REQUEST 1:
Translate this sentence from the article on private placements into Spanish: "This weight of money means that more borrowers are now taking advantage of investor appetite and issuing privately."
REQUEST 2:
According to the article on private placements, what position does Marc Tempelman hold?

PASSAGE GIVEN:
# # #

Reverse enquiries: Tricky reversing out of a tight corner

Private placements are booming as issuers and investors match trades outside the public market. But do investors fully understand the liquidity trade-off?

Big investors have few tactical options in the pursuit of decent allocations in a bull market for bonds. One is to go directly to issuers with reverse enquiry for private placements or to take up in their entirety taps of seasoned outstanding public issues.

As the fight for allocation becomes increasingly intense, this is an option that more investors are now exploring. “Investors cannot find what they want in secondary so they deploy funds in the private placement market as an alternative. In the last four weeks we have executed numerous private placements for a total size of several billion dollars,” Marc Tempelman, co-head of EMEA corporate banking and debt capital markets at Bank of America Merrill Lynch, tells Euromoney in early May.

Virtually all of the bankers that Euromoney spoke to for this article reported a sharp increase in reverse enquiry from investors with money to put to work.

“With reverse enquiry we simply can’t find the deals to fill the bids. These deals often come through the public curve,” says one DCM banker. “The volume of reverse enquiry really grew after September last year since the tapering aftershock receded.”

This weight of money means that more borrowers are now taking advantage of investor appetite and issuing privately.

# # #

DATA ROWS:
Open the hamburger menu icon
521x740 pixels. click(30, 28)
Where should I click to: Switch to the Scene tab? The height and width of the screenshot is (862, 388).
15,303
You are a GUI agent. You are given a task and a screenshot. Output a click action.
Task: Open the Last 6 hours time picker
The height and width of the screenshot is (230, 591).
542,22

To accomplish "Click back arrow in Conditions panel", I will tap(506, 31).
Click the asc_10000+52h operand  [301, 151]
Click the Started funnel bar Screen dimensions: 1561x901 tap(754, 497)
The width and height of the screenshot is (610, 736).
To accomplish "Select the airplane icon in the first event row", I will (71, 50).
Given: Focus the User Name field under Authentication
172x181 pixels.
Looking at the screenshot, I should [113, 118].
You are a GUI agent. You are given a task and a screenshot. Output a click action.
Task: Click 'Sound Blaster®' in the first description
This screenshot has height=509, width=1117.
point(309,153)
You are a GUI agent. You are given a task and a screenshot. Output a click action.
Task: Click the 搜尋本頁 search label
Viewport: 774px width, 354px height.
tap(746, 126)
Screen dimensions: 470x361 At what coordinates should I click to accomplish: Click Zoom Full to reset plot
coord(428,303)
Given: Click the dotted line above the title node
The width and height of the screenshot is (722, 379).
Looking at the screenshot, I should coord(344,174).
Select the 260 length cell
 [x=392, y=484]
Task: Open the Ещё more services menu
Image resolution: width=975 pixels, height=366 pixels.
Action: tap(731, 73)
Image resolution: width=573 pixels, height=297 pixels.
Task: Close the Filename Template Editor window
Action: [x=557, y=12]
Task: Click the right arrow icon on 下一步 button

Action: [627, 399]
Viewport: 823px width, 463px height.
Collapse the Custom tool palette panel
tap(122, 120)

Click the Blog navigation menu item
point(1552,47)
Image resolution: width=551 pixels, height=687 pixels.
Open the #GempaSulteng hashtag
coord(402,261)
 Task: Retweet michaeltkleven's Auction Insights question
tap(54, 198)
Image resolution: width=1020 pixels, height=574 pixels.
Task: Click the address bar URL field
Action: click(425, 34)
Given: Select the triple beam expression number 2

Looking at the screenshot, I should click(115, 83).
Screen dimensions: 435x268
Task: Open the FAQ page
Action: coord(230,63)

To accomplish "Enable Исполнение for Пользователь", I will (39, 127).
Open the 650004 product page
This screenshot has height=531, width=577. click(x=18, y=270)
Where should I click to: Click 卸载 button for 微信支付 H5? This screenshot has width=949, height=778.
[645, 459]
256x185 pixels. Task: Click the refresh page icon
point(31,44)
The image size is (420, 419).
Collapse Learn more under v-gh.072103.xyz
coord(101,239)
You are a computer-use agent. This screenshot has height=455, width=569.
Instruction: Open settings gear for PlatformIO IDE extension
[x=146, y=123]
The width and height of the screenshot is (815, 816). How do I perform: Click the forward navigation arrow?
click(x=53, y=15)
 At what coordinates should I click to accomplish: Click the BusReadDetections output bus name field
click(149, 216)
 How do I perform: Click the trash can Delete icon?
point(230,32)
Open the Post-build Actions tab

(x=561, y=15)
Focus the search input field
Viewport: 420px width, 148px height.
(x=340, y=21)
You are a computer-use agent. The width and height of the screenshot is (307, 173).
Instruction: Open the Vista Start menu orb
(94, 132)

# # #

EXERCISE OUTPUT 1:
Este peso del dinero significa que ahora más prestatarios están aprovechando el apetito de los inversores y emitiendo de forma privada.

EXERCISE OUTPUT 2:
He is co-head of EMEA corporate banking and debt capital markets at Bank of America Merrill Lynch.